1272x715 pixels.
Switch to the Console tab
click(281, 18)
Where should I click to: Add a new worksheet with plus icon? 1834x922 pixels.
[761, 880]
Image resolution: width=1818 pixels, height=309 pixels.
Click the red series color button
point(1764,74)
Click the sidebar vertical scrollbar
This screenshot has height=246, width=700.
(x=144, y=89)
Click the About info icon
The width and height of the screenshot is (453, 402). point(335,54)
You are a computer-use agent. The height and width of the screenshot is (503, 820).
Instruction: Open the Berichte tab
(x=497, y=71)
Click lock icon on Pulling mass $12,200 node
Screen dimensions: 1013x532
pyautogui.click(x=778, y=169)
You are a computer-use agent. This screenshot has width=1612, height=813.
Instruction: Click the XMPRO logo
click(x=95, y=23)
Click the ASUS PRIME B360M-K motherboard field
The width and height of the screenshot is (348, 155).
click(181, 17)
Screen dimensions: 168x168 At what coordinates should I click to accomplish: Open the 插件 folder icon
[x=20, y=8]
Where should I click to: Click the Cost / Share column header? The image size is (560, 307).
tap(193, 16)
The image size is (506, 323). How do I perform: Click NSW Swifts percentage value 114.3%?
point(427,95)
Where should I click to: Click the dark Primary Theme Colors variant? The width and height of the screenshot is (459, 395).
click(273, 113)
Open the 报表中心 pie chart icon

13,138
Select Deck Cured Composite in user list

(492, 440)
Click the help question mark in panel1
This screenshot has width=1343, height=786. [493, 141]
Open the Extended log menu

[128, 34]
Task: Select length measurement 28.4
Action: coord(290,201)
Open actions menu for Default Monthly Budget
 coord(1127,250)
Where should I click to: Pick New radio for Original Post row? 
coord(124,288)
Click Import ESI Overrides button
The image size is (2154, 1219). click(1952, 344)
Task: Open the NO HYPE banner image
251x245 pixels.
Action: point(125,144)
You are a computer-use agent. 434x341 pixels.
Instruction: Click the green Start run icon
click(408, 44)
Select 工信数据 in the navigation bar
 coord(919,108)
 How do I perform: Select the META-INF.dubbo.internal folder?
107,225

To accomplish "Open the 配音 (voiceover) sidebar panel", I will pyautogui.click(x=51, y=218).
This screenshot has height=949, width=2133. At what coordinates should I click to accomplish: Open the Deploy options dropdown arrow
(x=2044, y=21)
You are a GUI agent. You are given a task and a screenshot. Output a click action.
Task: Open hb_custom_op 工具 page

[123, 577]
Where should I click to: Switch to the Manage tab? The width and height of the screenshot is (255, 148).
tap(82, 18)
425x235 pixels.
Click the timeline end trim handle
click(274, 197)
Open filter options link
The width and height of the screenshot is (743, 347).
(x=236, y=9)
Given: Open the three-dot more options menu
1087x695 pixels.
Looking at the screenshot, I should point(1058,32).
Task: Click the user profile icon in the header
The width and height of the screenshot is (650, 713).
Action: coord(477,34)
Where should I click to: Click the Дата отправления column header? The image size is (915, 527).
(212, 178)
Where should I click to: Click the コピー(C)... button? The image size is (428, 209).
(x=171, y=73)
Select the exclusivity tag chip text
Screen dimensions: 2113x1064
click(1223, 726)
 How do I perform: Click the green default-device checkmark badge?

## Exercise:
Render every line of the material above as a JSON array of strings, with one string per line and blank lines omitted.

## Response:
[
  "1272x715 pixels.",
  "Switch to the Console tab",
  "click(281, 18)",
  "Where should I click to: Add a new worksheet with plus icon? 1834x922 pixels.",
  "[761, 880]",
  "Image resolution: width=1818 pixels, height=309 pixels.",
  "Click the red series color button",
  "point(1764,74)",
  "Click the sidebar vertical scrollbar",
  "This screenshot has height=246, width=700.",
  "(x=144, y=89)",
  "Click the About info icon",
  "The width and height of the screenshot is (453, 402). point(335,54)",
  "You are a computer-use agent. The height and width of the screenshot is (503, 820).",
  "Instruction: Open the Berichte tab",
  "(x=497, y=71)",
  "Click lock icon on Pulling mass $12,200 node",
  "Screen dimensions: 1013x532",
  "pyautogui.click(x=778, y=169)",
  "You are a computer-use agent. This screenshot has width=1612, height=813.",
  "Instruction: Click the XMPRO logo",
  "click(x=95, y=23)",
  "Click the ASUS PRIME B360M-K motherboard field",
  "The width and height of the screenshot is (348, 155).",
  "click(181, 17)",
  "Screen dimensions: 168x168 At what coordinates should I click to accomplish: Open the 插件 folder icon",
  "[x=20, y=8]",
  "Where should I click to: Click the Cost / Share column header? The image size is (560, 307).",
  "tap(193, 16)",
  "The image size is (506, 323). How do I perform: Click NSW Swifts percentage value 114.3%?",
  "point(427,95)",
  "Where should I click to: Click the dark Primary Theme Colors variant? The width and height of the screenshot is (459, 395).",
  "click(273, 113)",
  "Open the 报表中心 pie chart icon",
  "13,138",
  "Select Deck Cured Composite in user list",
  "(492, 440)",
  "Click the help question mark in panel1",
  "This screenshot has width=1343, height=786. [493, 141]",
  "Open the Extended log menu",
  "[128, 34]",
  "Task: Select length measurement 28.4",
  "Action: coord(290,201)",
  "Open actions menu for Default Monthly Budget",
  " coord(1127,250)",
  "Where should I click to: Pick New radio for Original Post row? ",
  "coord(124,288)",
  "Click Import ESI Overrides button",
  "The image size is (2154, 1219). click(1952, 344)",
  "Task: Open the NO HYPE banner image",
  "251x245 pixels.",
  "Action: point(125,144)",
  "You are a computer-use agent. 434x341 pixels.",
  "Instruction: Click the green Start run icon",
  "click(408, 44)",
  "Select 工信数据 in the navigation bar",
  " coord(919,108)",
  " How do I perform: Select the META-INF.dubbo.internal folder?",
  "107,225",
  "To accomplish \"Open the 配音 (voiceover) sidebar panel\", I will pyautogui.click(x=51, y=218).",
  "This screenshot has height=949, width=2133. At what coordinates should I click to accomplish: Open the Deploy options dropdown arrow",
  "(x=2044, y=21)",
  "You are a GUI agent. You are given a task and a screenshot. Output a click action.",
  "Task: Open hb_custom_op 工具 page",
  "[123, 577]",
  "Where should I click to: Switch to the Manage tab? The width and height of the screenshot is (255, 148).",
  "tap(82, 18)",
  "425x235 pixels.",
  "Click the timeline end trim handle",
  "click(274, 197)",
  "Open filter options link",
  "The width and height of the screenshot is (743, 347).",
  "(x=236, y=9)",
  "Given: Open the three-dot more options menu",
  "1087x695 pixels.",
  "Looking at the screenshot, I should point(1058,32).",
  "Task: Click the user profile icon in the header",
  "The width and height of the screenshot is (650, 713).",
  "Action: coord(477,34)",
  "Where should I click to: Click the Дата отправления column header? The image size is (915, 527).",
  "(212, 178)",
  "Where should I click to: Click the コピー(C)... button? The image size is (428, 209).",
  "(x=171, y=73)",
  "Select the exclusivity tag chip text",
  "Screen dimensions: 2113x1064",
  "click(1223, 726)",
  " How do I perform: Click the green default-device checkmark badge?"
]